把下面这些记录一字不差地重复一遍，答案里不要放图片。

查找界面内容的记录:
########
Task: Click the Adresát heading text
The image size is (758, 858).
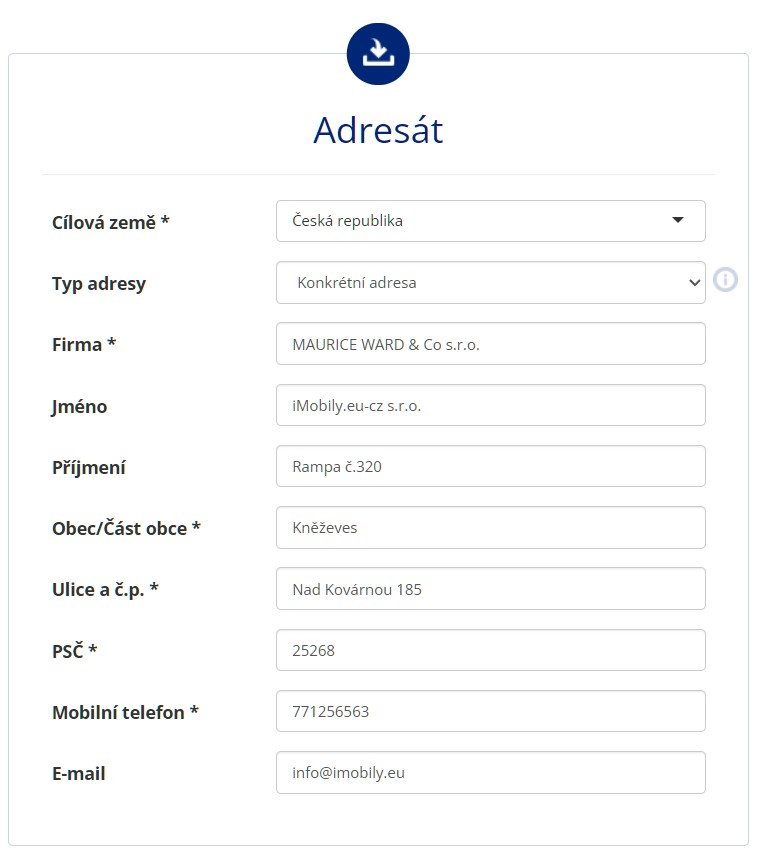Action: click(378, 130)
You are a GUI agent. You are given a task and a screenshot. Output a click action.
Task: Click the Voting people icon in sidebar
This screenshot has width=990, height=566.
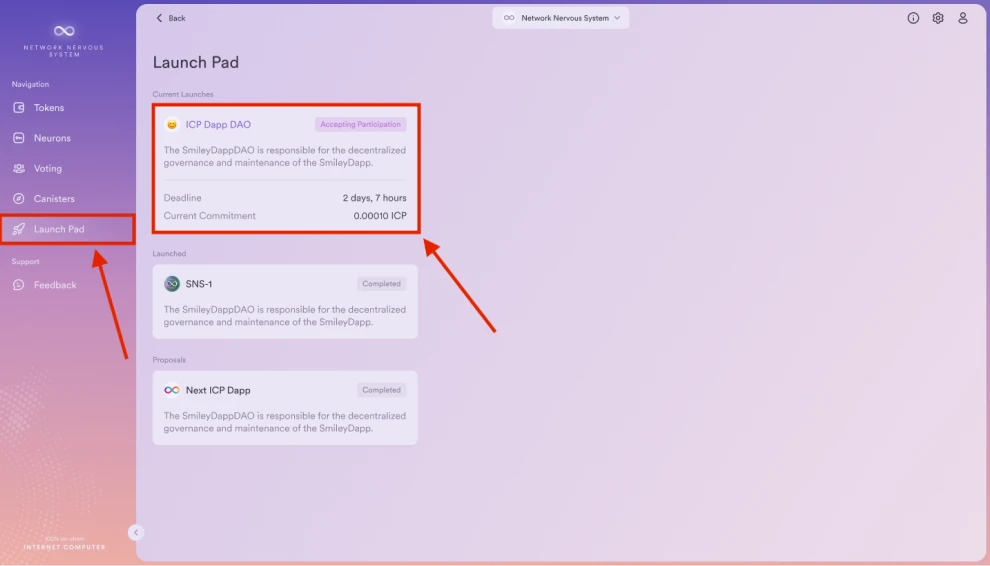(x=19, y=169)
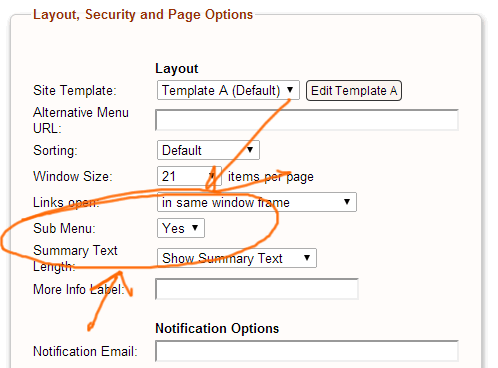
########
## 练习答案
Task: Click the Adresát heading text
The image size is (758, 858).
Action: click(378, 130)
You are a GUI agent. You are given a task and a screenshot. Output a click action.
Task: Click the Voting people icon in sidebar
This screenshot has width=990, height=566.
(x=19, y=169)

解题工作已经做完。